New Delhi, Jan 24: A senior U.S. official has confirmed that the 25 per cent tariff levied against India for its Russian oil imports could soon be rescinded. Treasury Secretary Scott Bessent stated that a “path” exists to roll back the financial penalties, citing a dramatic reduction in the volume of Russian oil reaching Indian refineries.
The tariffs were part of a wider trade strategy by the Trump administration, which saw a 50 per cent total duty applied to various Indian imports. The U.S. Treasury now views the reduction in India’s reliance on Russian energy as a validation of its economic pressure.
“I would imagine that there is a path to take them off. So that’s a check and a huge success,” Bessent said, referring to the current status of the 25 per cent oil-related tariffs.
The U.S. administration had observed a sharp rise in Russian oil imports by India following the conflict in Ukraine, with levels jumping from roughly 3 per cent to nearly 20 per cent of refinery intake. Bessent noted that this trend has since reversed, leading to the current reconsiderations in Washington.

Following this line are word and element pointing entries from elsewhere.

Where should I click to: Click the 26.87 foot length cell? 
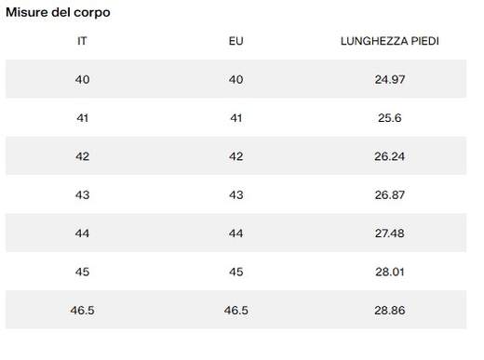390,194
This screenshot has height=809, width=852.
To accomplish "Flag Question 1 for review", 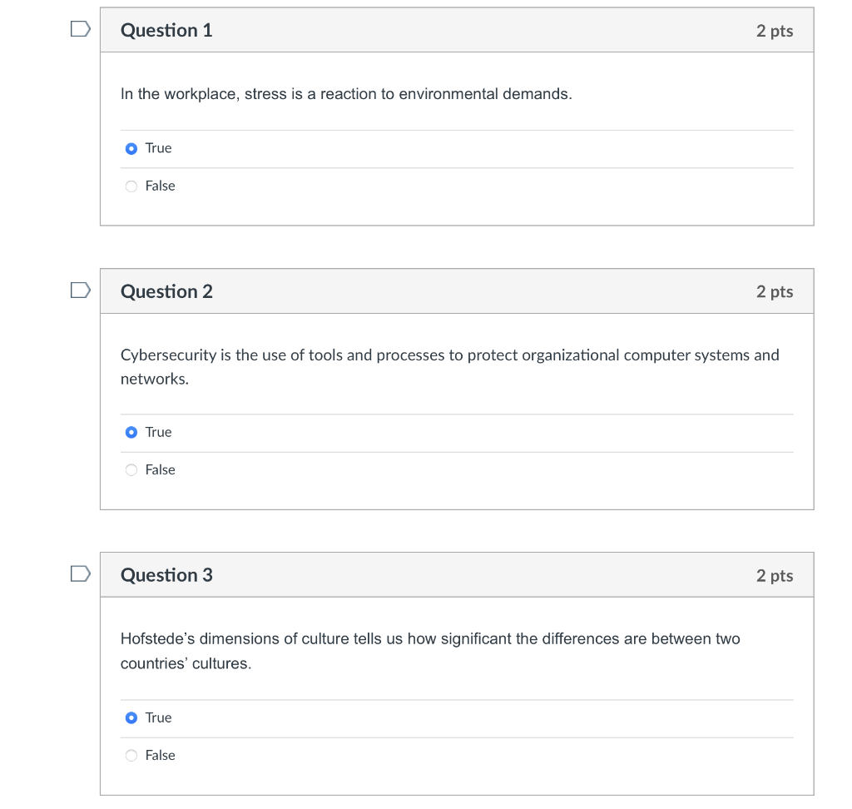I will click(x=79, y=30).
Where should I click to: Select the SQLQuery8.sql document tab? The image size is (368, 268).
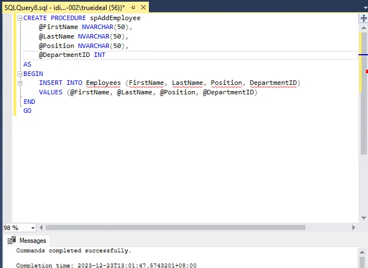click(x=66, y=7)
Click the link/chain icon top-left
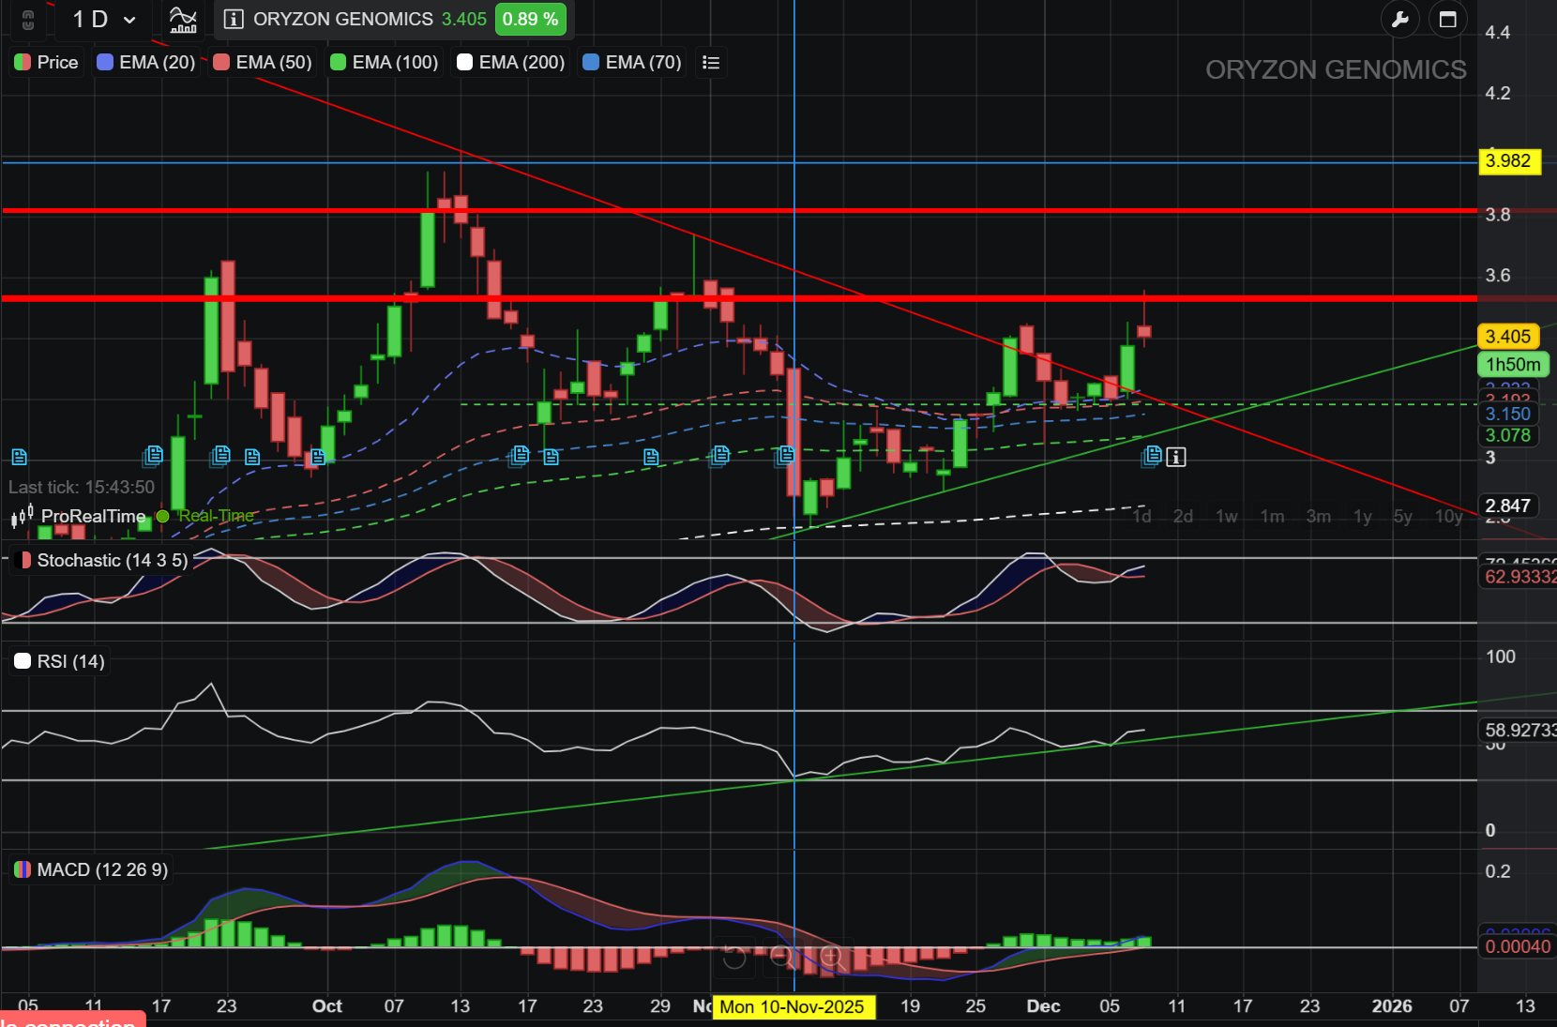1557x1027 pixels. [x=27, y=19]
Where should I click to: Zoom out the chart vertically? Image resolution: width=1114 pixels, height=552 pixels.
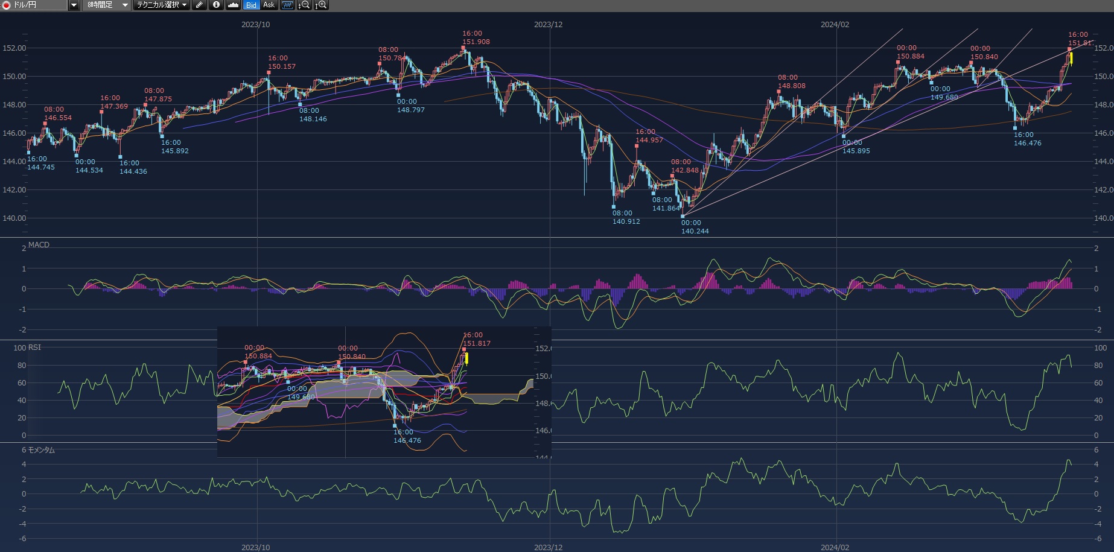[304, 5]
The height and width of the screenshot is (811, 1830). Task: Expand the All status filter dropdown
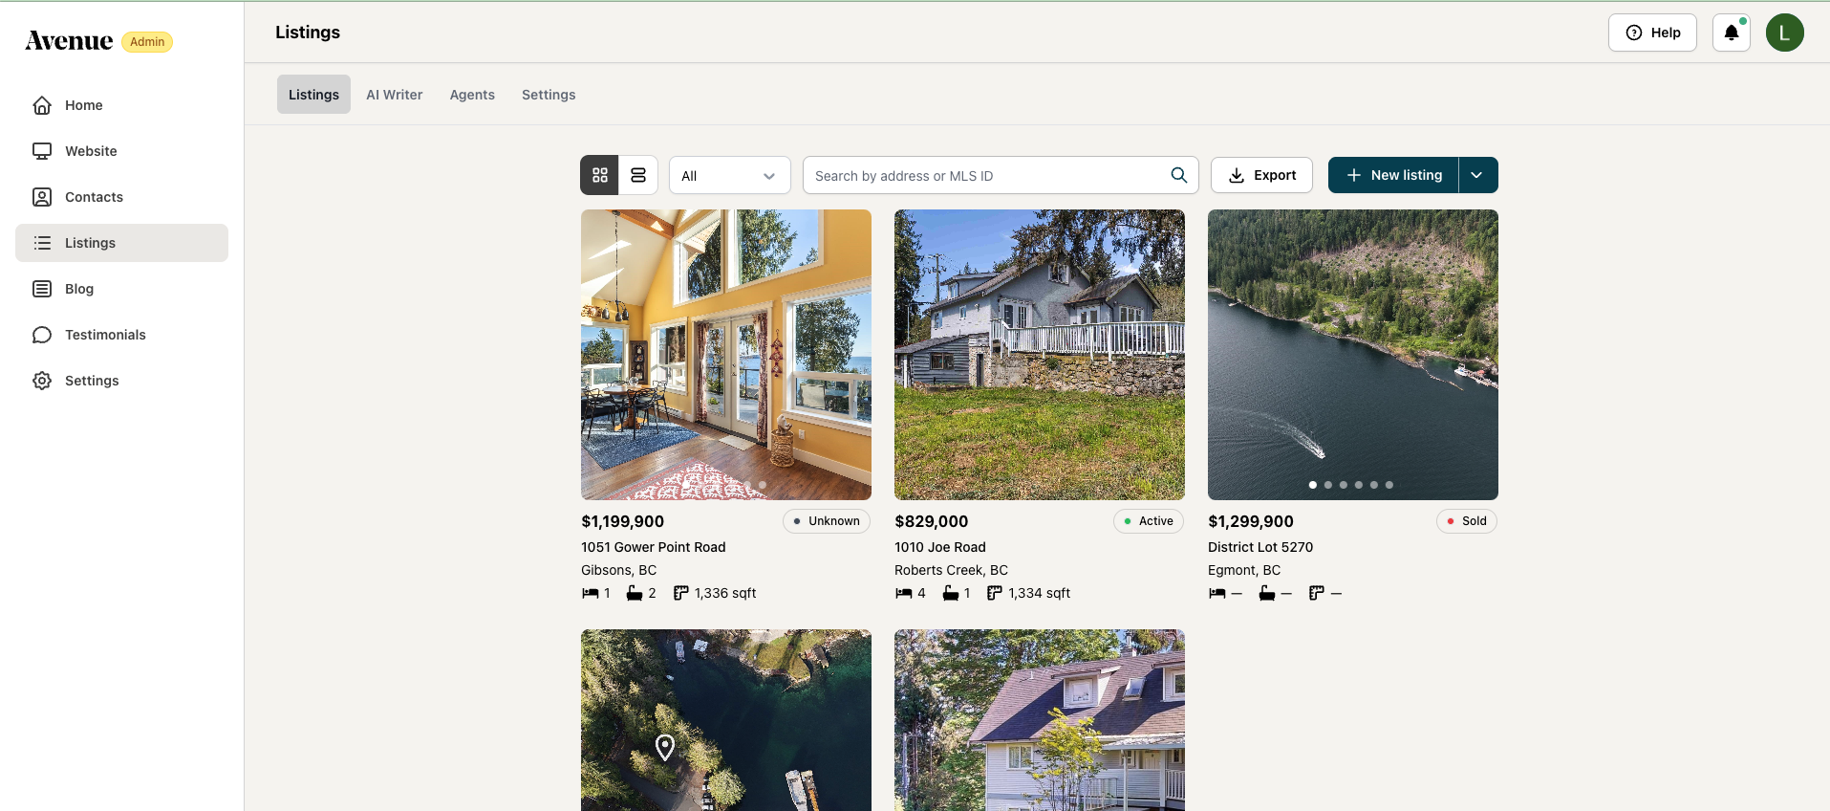pos(730,176)
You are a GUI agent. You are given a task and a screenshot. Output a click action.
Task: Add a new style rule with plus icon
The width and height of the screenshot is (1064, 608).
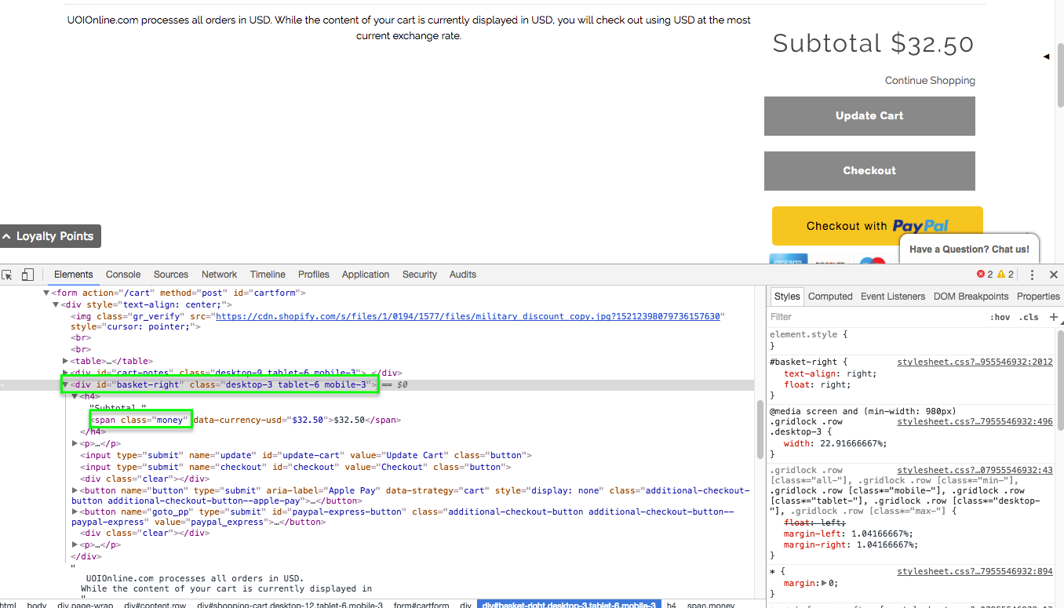[1053, 317]
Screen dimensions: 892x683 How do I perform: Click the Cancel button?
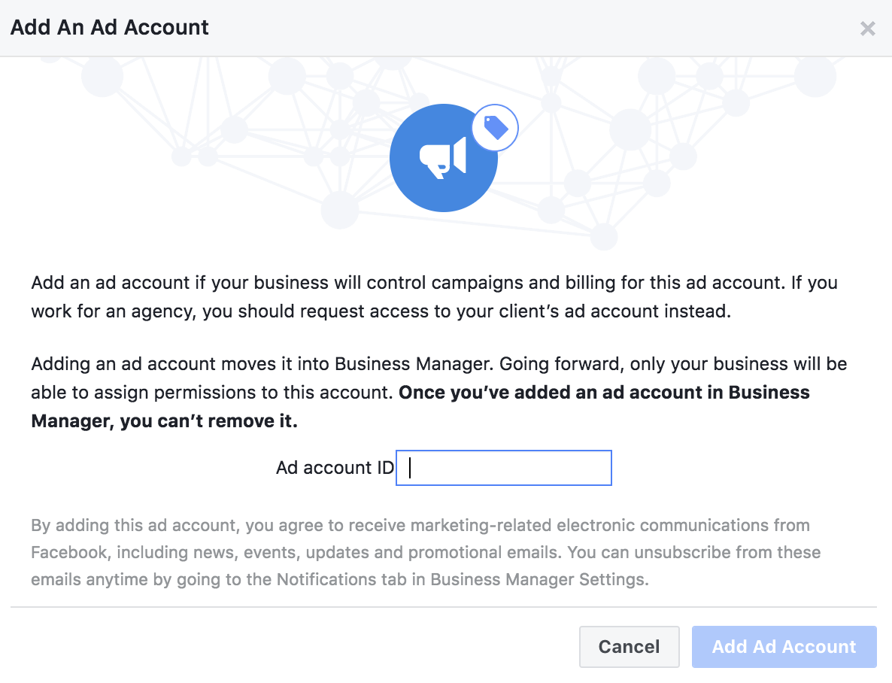pos(630,647)
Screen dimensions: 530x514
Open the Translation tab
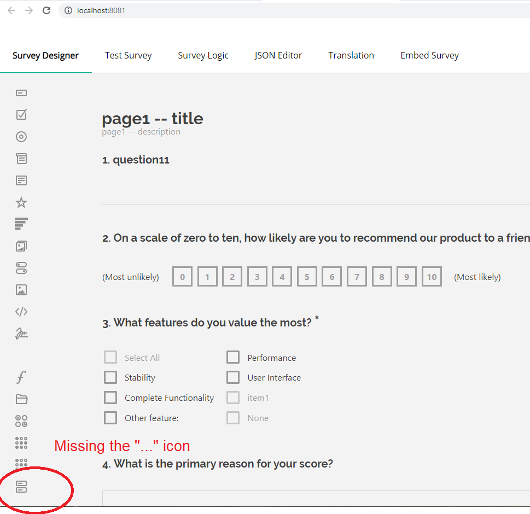tap(351, 55)
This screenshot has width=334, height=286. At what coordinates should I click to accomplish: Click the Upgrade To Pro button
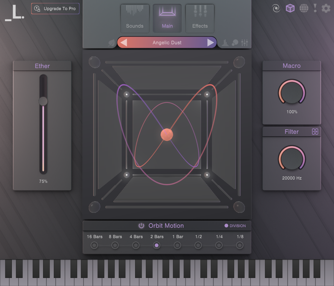(56, 9)
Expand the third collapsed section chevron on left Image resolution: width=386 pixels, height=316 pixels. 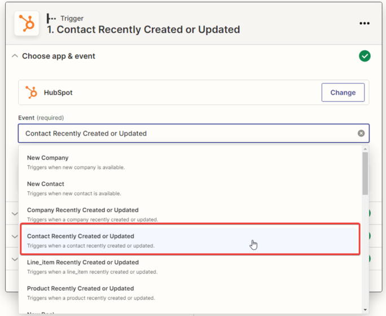(15, 259)
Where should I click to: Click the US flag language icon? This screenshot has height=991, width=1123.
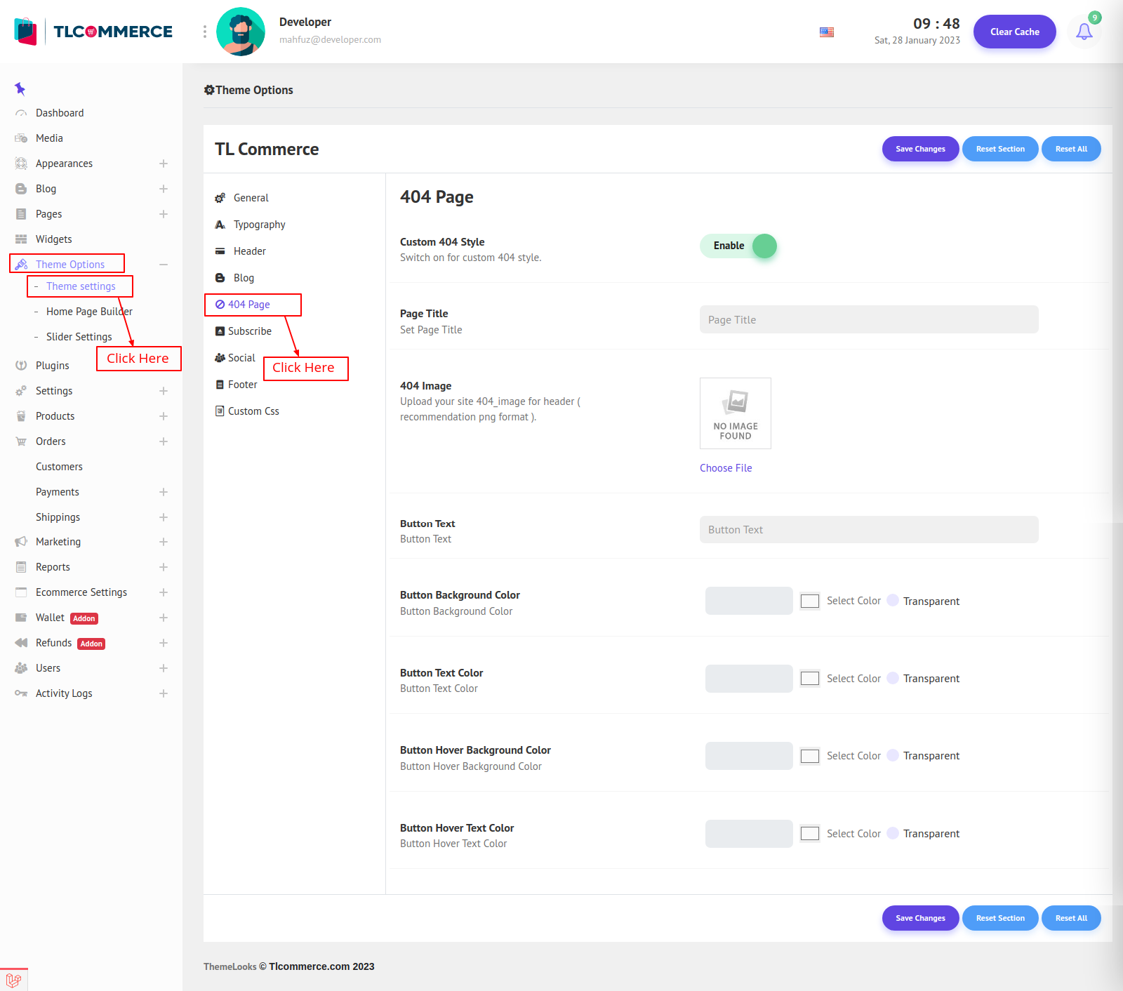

The Treasury Secretary also used the development to address the actions of European allies, who he claimed allowed “irony and stupidity” to guide their energy policies. He suggested that by buying refined products from India that originated in Russia, Europe was inadvertently funding the very conflict it sought to end.
“I said there was an act of stupidity,” Bessent clarified when asked about his critique of European trade choices.
While New Delhi and the European Union move closer to finalizing a Free Trade Agreement, India continues to defend its sovereign right to manage its energy security. However, reports indicate that state-owned and private refiners in India have already scaled back their Russian crude orders, moving the country down the list of Moscow’s top fossil fuel customers.